According to the Peck Shield report, 4.1 million virtual USD (VUSD), 7.35 million Onyxcoin (XCN), 0.23 Wrapped Bitcoin (WBTC), $5,000 worth of Dai (DAI) stablecoin and $50,000 worth of Tether (USDT) stablecoin were drained from the protocol, for a total of greater than $3.8 million of losses.
Source: Peck Shield.
The known vulnerability exists in version 2 of Compound Finance, which is a codebase often forked and used by decentralized finance protocols. It led to an exploit against Hundred Finance in April 2023. In November, the vulnerability was used against Onyx for the first time.
The flaw can only be exploited when an “empty market” or a market with no liquidity exists, which generally only happens when a new market is launched.
The Onyx team acknowledged the exploit in an X post. “Onyx Protocol was subject to a security incident where a nefarious actor exploited the protocol to drain VUSD from the protocol,” it stated. However, it claimed that the known flaw was not its primary cause. “[T]he primary issue wasn’t an empty market but the NFTLiquidation Contract,” it stated in a thread.

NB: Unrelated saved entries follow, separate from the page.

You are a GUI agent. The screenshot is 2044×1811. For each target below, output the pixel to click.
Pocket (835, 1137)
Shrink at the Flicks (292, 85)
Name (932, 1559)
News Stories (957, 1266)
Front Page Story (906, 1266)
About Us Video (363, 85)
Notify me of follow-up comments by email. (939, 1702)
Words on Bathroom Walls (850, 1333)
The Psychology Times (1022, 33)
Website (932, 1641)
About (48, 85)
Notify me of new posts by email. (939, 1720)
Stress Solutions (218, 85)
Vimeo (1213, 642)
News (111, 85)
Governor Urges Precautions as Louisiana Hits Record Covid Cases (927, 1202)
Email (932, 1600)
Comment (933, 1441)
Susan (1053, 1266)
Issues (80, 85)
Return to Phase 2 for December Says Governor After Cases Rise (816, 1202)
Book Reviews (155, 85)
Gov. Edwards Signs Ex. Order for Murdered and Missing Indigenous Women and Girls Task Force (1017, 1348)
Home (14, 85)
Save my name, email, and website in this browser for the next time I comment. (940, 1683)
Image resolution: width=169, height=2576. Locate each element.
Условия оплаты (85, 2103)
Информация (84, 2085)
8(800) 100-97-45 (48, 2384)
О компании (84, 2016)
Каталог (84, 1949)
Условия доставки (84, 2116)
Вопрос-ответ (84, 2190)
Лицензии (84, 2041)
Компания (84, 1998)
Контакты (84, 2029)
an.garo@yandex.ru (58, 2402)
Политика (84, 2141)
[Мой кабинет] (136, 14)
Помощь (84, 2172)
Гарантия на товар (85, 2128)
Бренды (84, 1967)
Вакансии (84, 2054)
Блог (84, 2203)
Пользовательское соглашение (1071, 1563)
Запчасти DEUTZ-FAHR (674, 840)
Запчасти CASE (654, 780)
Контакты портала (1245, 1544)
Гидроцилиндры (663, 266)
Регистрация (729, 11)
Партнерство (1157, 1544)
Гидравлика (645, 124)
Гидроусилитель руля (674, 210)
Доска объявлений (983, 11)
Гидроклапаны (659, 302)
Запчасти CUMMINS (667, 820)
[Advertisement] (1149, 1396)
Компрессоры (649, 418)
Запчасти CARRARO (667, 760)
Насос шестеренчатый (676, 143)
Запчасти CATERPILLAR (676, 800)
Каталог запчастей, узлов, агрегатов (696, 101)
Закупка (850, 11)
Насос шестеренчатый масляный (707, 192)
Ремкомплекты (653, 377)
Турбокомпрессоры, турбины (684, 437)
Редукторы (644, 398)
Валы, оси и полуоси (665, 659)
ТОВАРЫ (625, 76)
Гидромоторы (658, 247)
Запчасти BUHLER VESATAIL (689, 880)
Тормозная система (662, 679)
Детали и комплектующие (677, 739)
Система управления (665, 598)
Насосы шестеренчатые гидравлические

Peck Shield agreed that the NFT contract was “[a]nother issue that facilitates the hack.” The faulty contract allowed the attacker to “inflate the self-liquidation reward amount” because it didn’t “properly validate (untrusted) user input.”
Onyx NFT contract vulnerability. Source: Peck Shield.
DeFi exploits are a common source of losses for Web3 users. On Sept. 27, liquid staking protocol Bedrock lost over $2 million due to a vulnerability in its uniBTC contract. On Sept. 23, Bankroll Network was drained of $230,000 when an attacker made multiple self-transfers, exploiting a faulty “buyFor” function to inflate their profits.